### O que fazer
De acordo com o trecho sobre a democracia no Brasil colonial, em que data Rui Barbosa baixou os quatro decretos que o texto chama de "lei áurea" da iniciativa privada?

### Trecho do texto
_ _ _

A democracia moderna, essencialmente, é um arranjo de sobrevivência pactuado por comunidades isoladas em territórios hostis. Longe do rei e de qualquer socorro de fora elas tiveram, por si mesmas, de fazer e cobrar suas leis, decidir e executar suas decisões e prover sua própria segurança. Foi isso o “Pacto do Mayflower”. Foi isso, com quase um século de adiantamento em relação à versão saxônica, o arranjo das Câmaras Municipais das vilas portuguesas no Brasil. Isoladas umas das outras e do resto do mundo, havia nos seus governos um grau de soberania popular que nem a metrópole nem ninguém antes jamais vivera. Por mais de três séculos, de três em três anos nossa gente organizou eleições, deu posse a governos, seguiu-lhes as determinações e os governantes entregaram seus cargos aos novos eleitos sem uma única quebra.
Nenhum outro povo na terra teve tão longa vivência de democracia. E até Tiradentes estivemos ao par da ponta mais moderna do pensamento político da época. O Brasil real organizou-se e construiu-se por si mesmo à margem do Brasil oficial, à margem do governo central instalado na praia e voltado para a metrópole antes e depois de 1808. Na informalidade, regido pelo costume, pela lei não escrita e financiado pelo “fiado”.
Só 15% da economia nacional, ao longo de todos os séculos do Brasil colônia, hoje sabe-se graças à econometria aplicada à historiografia a partir de 1970, era contabilizada e registrada nos anais da metrópole. A economia de exportação – e só ela – vivia no figurino casa grande e senzala, o “único que existiu” segundo os nossos historiadores “marxistas”. O outro Brasil, o do mercado interno, o da pequena propriedade, o dos empreendedores que produziam, movimentavam e comercializavam bens e serviços, pesando 85% de tudo o que se fazia aqui, viveu na clandestinidade e à margem da lei até o primeiro governo da “república” tomada de assalto pelos ditadores do credo “positivista” que nos assombra até hoje. Foi por mera distração deles que Rui Barbosa teve a oportunidade de baixar, a 17 de janeiro de 1890, os quatro decretos que constituíram a “lei áurea” da iniciativa privada no Brasil. “As companhias ou sociedades anônimas, seja civil ou comercial o seu objetivo, podem estabelecer-se sem autorização do governo”, rezava a peça que transformava num direito do cidadão investir sua poupança pessoal num empreendimento reconhecido pela lei... só que não. Prudente de Morais, o terceiro da “república”, foi o primeiro e talvez o único presidente brasileiro de todos os tempos que conhecia e praticou a teoria por trás dessa expressão. Desde então tem havido mais esforços para fazer regredir do que para fazer avançar o Brasil que Rui e ele vislumbraram.

_ _ _

### Material de estudo
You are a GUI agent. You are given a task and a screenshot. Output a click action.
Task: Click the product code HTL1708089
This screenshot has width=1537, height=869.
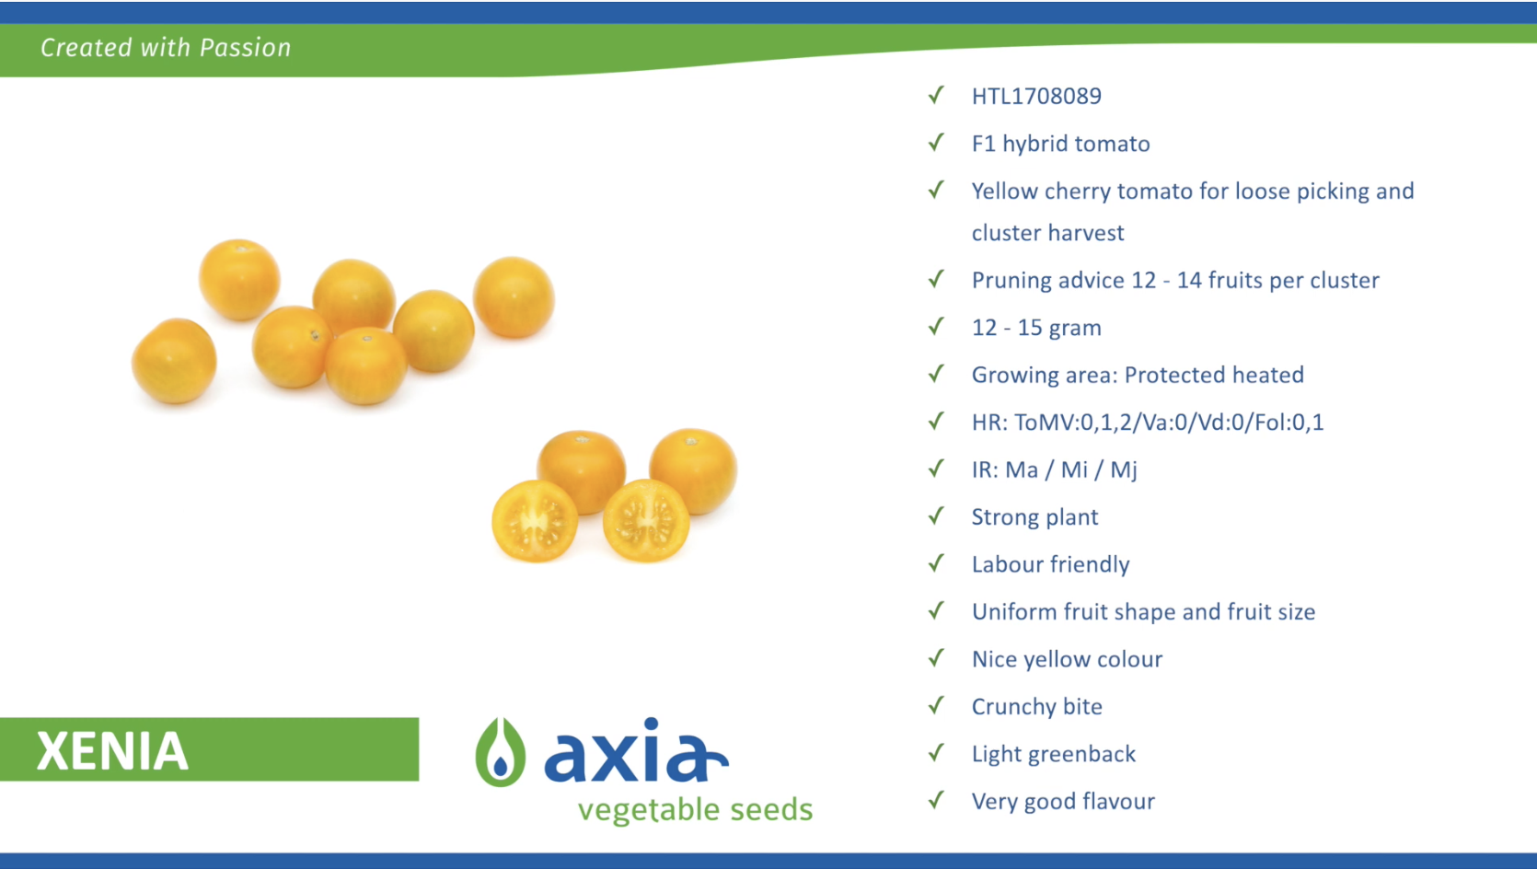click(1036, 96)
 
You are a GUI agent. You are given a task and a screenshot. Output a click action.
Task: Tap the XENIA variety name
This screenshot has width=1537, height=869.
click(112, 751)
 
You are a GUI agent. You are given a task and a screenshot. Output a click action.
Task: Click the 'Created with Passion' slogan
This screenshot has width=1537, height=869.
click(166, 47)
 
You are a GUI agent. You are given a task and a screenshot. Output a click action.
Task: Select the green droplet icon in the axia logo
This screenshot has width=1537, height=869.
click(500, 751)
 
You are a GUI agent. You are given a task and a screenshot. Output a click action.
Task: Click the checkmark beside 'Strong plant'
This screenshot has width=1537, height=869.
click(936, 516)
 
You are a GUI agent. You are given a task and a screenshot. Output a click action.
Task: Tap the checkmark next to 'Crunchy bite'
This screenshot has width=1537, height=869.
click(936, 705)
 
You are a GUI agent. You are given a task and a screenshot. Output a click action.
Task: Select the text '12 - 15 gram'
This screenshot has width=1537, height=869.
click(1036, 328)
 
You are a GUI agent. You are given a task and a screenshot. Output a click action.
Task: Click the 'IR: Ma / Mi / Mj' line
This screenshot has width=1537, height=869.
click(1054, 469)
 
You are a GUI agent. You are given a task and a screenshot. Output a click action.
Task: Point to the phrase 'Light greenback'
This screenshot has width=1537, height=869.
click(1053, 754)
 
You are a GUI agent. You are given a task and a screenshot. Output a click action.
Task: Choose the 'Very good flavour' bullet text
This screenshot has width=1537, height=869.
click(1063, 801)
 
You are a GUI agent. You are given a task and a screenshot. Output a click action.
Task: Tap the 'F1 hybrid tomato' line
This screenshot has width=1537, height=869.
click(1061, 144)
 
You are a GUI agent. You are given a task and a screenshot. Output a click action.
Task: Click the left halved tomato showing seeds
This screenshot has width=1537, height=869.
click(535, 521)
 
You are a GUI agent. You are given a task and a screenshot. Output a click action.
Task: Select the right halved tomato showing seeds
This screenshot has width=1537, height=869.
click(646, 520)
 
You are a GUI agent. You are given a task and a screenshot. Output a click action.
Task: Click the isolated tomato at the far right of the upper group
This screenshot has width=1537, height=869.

_ _ _

### Sua resposta
Em 17 de janeiro de 1890.